The wall won’t work

September 29, 2016

Payton potter

Feature Editor | jpp017@latech.edu




“I would build a great wall, and nobody builds walls better than me, believe me, and I’ll build them very inexpensively — I will build a great, great wall on our southern border. And I will have Mexico pay for that wall. Mark my words.”


To anyone familiar with GOP candidate Donald Trump’s usual rhetoric, this shambling sentence is worth nothing more than a dismissive eye-roll.


For a number of months, a dismissive eye-roll is the only attention I gave to Trump, but after Monday’s debate, it is becoming ever harder for me to shake off these comments.


Not because of the rambling syntax that I will always find laughable, but because I have seen what Trump can do.


I have seen him insult women without penalty; I have seen him disparage entire races of people to the cheers of many; I have seen him persuade the GOP to nominate him for president.


A man with that much influence, and negative influence at that, is not a man I can trust.


So it is time for me to embrace the possibility that Trump may one day sit in the Oval Office. And if he can do that, he can try to build that wall.


On Trump’s campaign website, he details a three-step plan to build his “great, great wall.”


Step one: cut off money transfer services such as Western Union to Mexican nationals who can not prove their lawful presence in the United States. Step two: wait for Mexico to protest the lack of remittances. Step three: tell Mexico the regulation will be repealed if the nation pays $5-10 billion for the building of the wall.


Mexico, ranking second in trade with the United States, boasts the 12th largest economy in the world. In 2015, Mexico received $24.4 billion in remittances from the United States — almost two percent of the nation’s gross domestic product.

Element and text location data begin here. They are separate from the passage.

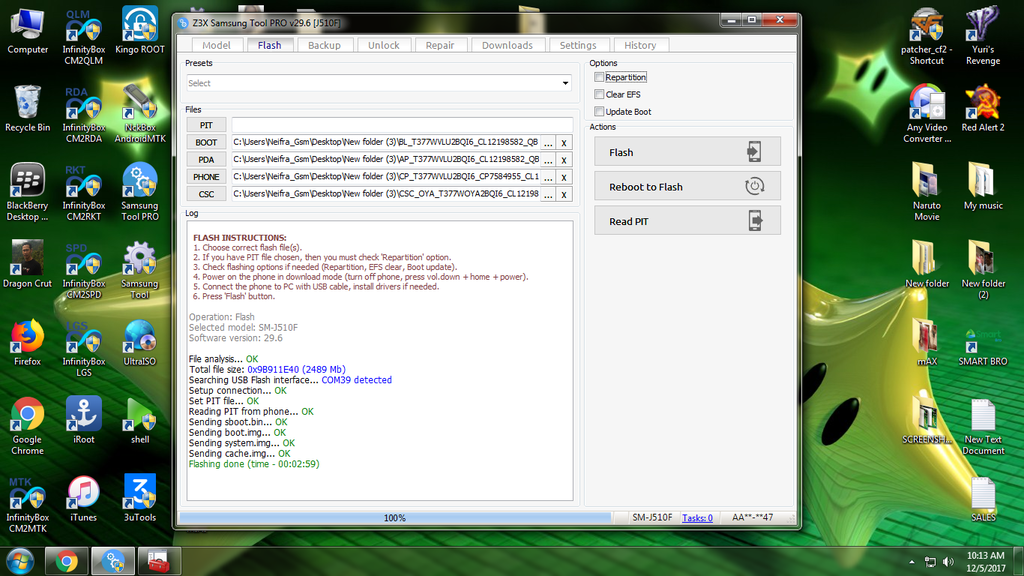Viewport: 1024px width, 576px height.
Task: Click Google Chrome in the taskbar
Action: pos(68,561)
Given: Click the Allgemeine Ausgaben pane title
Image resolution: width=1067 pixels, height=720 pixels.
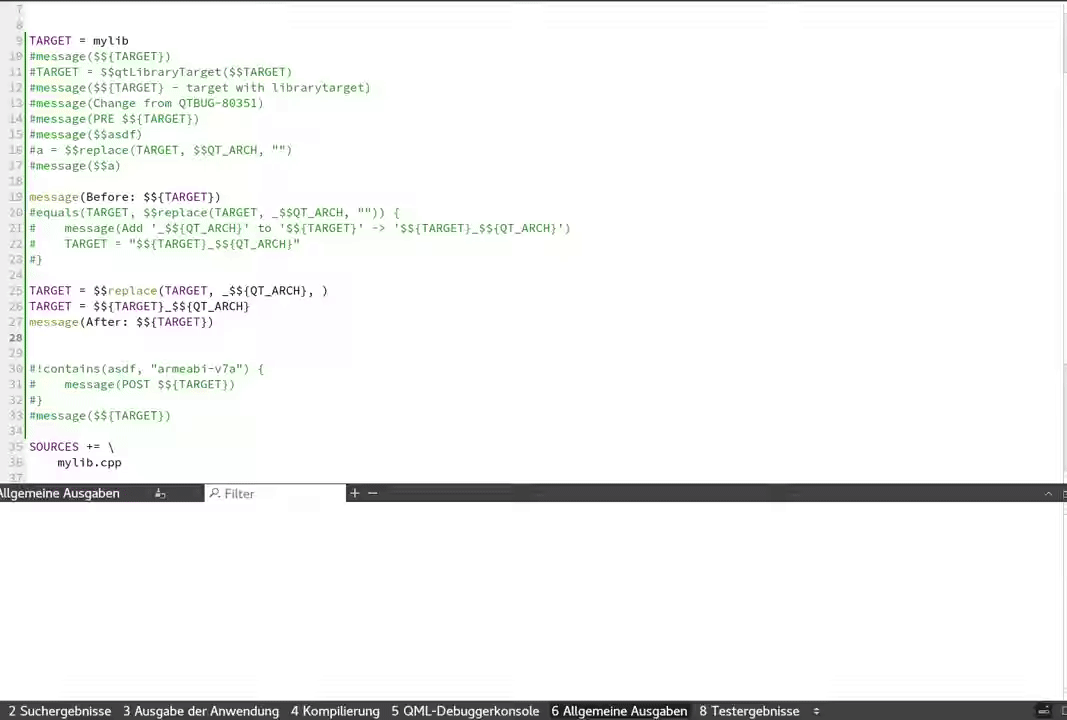Looking at the screenshot, I should pyautogui.click(x=60, y=493).
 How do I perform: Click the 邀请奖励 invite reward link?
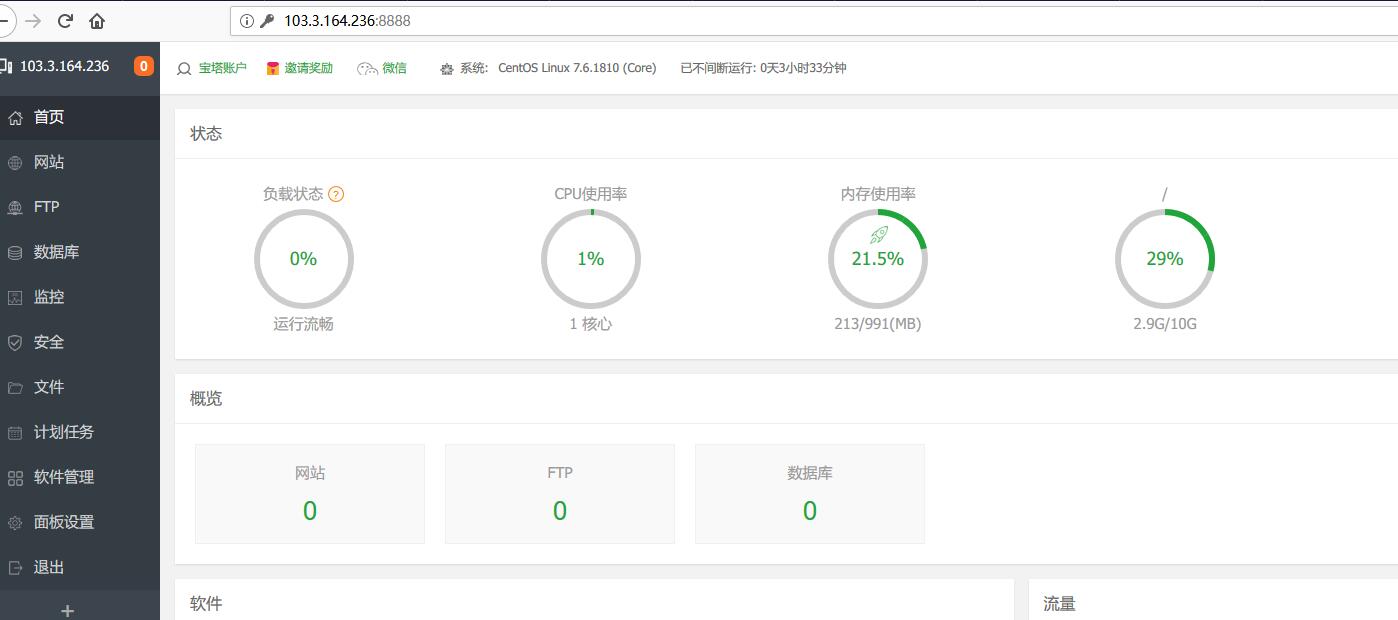click(308, 68)
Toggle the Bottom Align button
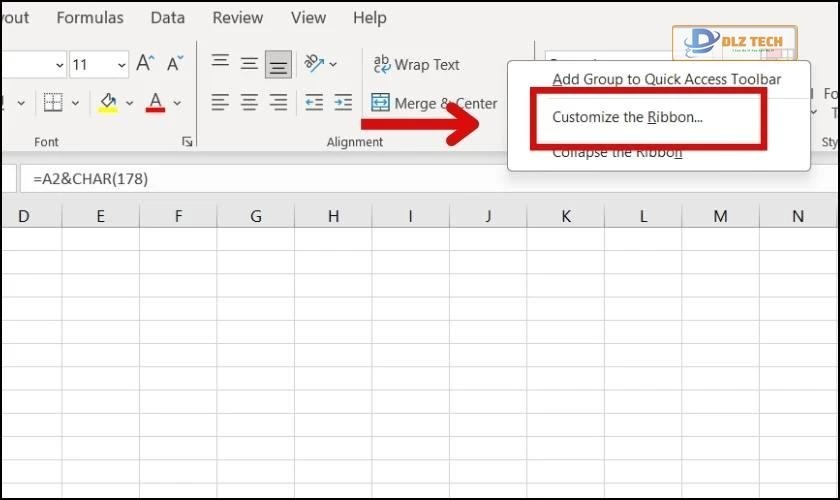 click(278, 65)
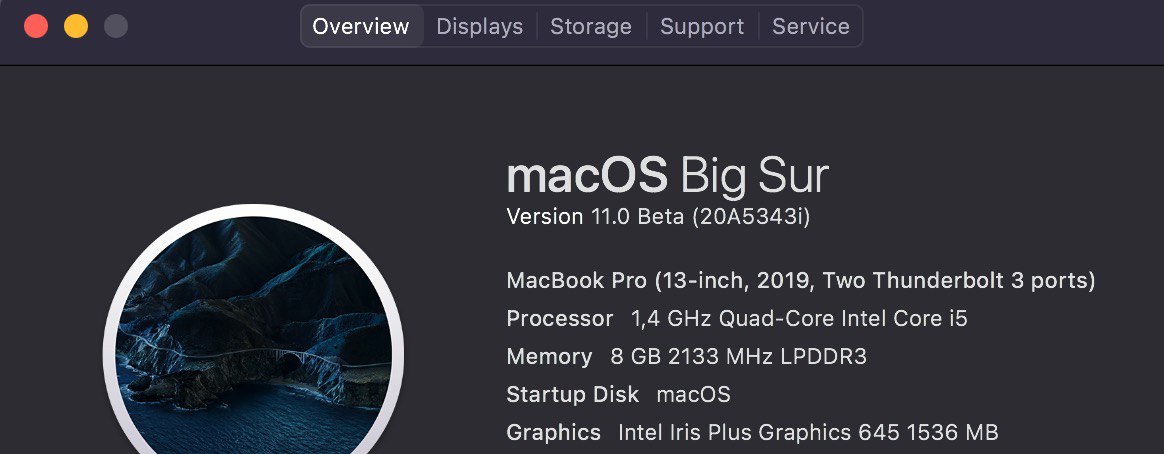Click the Memory label
This screenshot has height=454, width=1164.
pos(549,357)
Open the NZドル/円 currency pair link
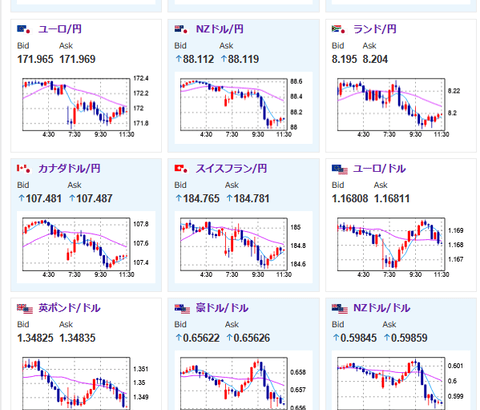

Cutting off these remittances would hardly affect the government of Mexico — the ones who, according to Trump’s plan, would be the most affected — but would instead affect individual families.


For many families, these remittances mean groceries, utilities, education and more.


If Trump enacts his plan, families will be the first ones to feel the blow. Children whose lives depend on regular money transfers will no longer be fed. Families who use the money transfers to pay their utility bills will risk losing their electricity and running water. Children will have to quit school and begin working.


I, for one, refuse to take that gamble. I refuse to put children in jeopardy for the sake of a wall, for the sake of protecting American jobs, for the sake of feeling superior to other humans simply because they are from a different geographic location.


Trump’s proposed wall will not work. It will only put children, families and our second largest trade partnership at risk — a risk I am not willing to take.


Payton Potter is a senior journalism major from Farmersville, Texas, who serves as features editor for The Tech Talk.